* DO THIS *
Copy out every line of the material word for word, omitting the pictures.

-------- DATA SECTION --------

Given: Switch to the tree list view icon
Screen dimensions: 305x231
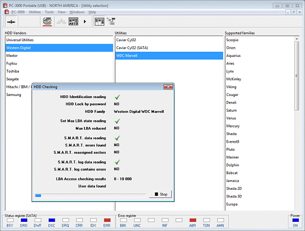Looking at the screenshot, I should (x=111, y=21).
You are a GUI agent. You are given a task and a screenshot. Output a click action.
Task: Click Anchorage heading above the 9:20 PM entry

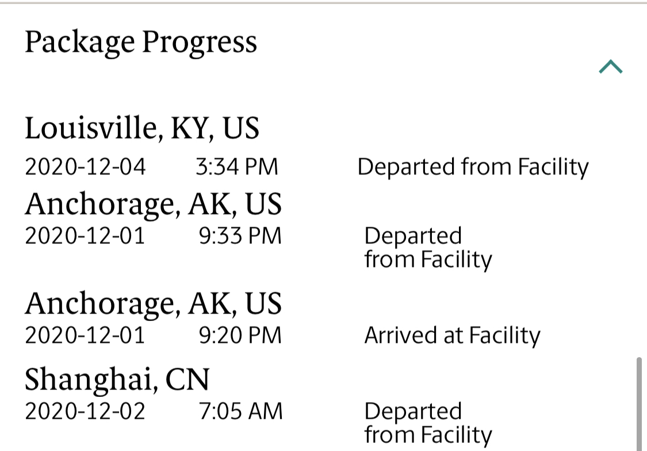coord(153,303)
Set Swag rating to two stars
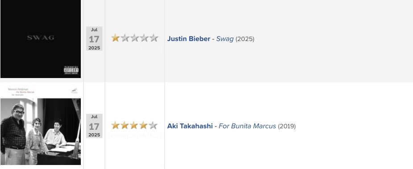 [125, 38]
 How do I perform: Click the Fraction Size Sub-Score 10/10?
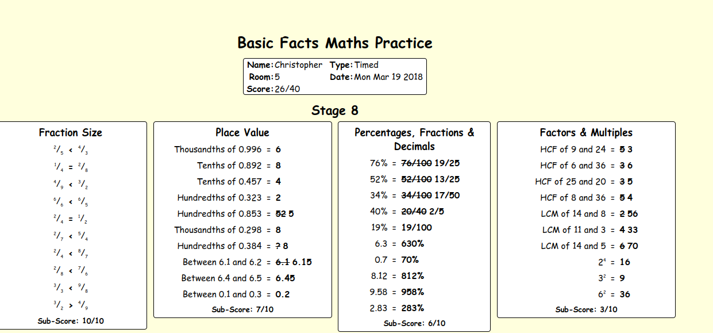tap(71, 321)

--------

* SOLUTION TO THIS EXERCISE *
Given: Switch to the tree list view icon
Screen dimensions: 305x231
Looking at the screenshot, I should (x=111, y=21).
You are a GUI agent. You are given a task and a screenshot. Output a click action.
Task: Click Anchorage heading above the 9:20 PM entry

coord(153,303)
Set Swag rating to two stars
 [125, 38]
 How do I perform: Click the Fraction Size Sub-Score 10/10?
tap(71, 321)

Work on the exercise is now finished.